Se detuvo por un momento para comprobar si oía algún ruido extraño, pero no oyó otra cosa que los sonidos del río y de las omnipresentes aves. Grimya la esperaba, menos frenética ahora pero todavía impaciente; Índigo ajustó la cuerda que sujetaba el arpa sobre su hombro y se puso en marcha corriente abajo.
Habían seguido el curso del río durante más de una hora cuando Grimya indicó por fin que ya podían descansar sin peligro. La estratagema, al parecer, había funcionado; no había habido señal de sus perseguidores y el bosque permanecía tranquilo y silencioso; no obstante, mientras trepaba orilla arriba la loba mantuvo la cautela, las orejas erguidas y alerta, deteniéndose en la parte más alta para observar y escuchar antes de permitir a Índigo que la siguiera.
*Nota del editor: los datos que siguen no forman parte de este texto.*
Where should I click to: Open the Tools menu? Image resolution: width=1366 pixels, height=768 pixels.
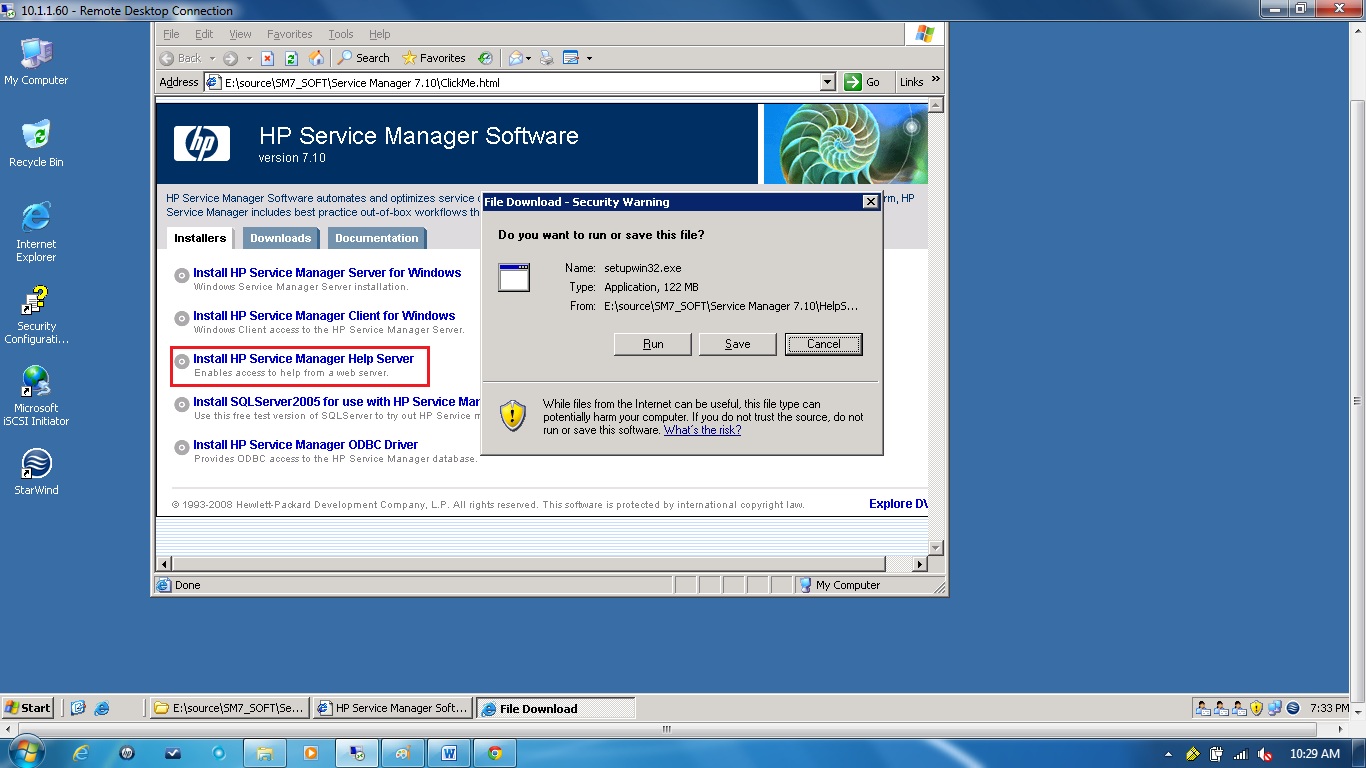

En aquellos momentos, Índigo estaba totalmente desorientada. Los árboles se extendían de manera indefinida al parecer, y a juzgar por el tono verdoso de la luz imaginó que debían de estar en lo más profundo del corazón del enorme bosque. Si hubiera estado sola, podría haber vagado por él una eternidad sin encontrar jamás la salida; si todavía le quedaban algunas dudas sobre lo acertado de confiar en Grimya, no podía hacer otra cosa más que desalojarlas de su mente.
La loba ya se había puesto en marcha por entre los árboles, y ella la siguió. Después de alrededor de diez minutos —el tiempo resultaba difícil de calcular en aquel lugar tan silencioso y tranquilo— llegaron a un barranco poco profundo formado mucho tiempo atrás por un deslizamiento de tierras. Robles enormes sobresalían por encima del desnivel, y sus raíces, expuestas parcialmente al aire libre, formaban un refugio natural en la pendiente cubierta de musgo.
—Aquí descansamos —dijo Grimya—. Es seguro.
Había una repisa bajo las raíces de un roble, lo bastante grande como para que pudieran acomodarse las dos. Índigo se dejó caer con la espalda apoyada contra la pared del barranco, agradecida de poder dar un descanso a sus doloridas piernas. Grimya se asomó un poco, olfateó el aire con minucia y por fin dijo: —Todo está bien. Los hombres muy lejos para oler. Seguro. —Se volvió para mirar a Índigo, sus ojos parecían pedir una seguridad de que la muchacha confiaba en ella.
Índigo estiró una mano y, aunque todavía un poco vacilante, la colocó sobre el lomo del animal.
—No sé cómo darte las gracias, Grimya. Tengo una gran deuda contigo.
La boca de Grimya se abrió y la lengua le colgó fuera de ella en señal de alegría, y su cola golpeó una raíz retorcida. Luego se volvió para estudiar de nuevo el bosque.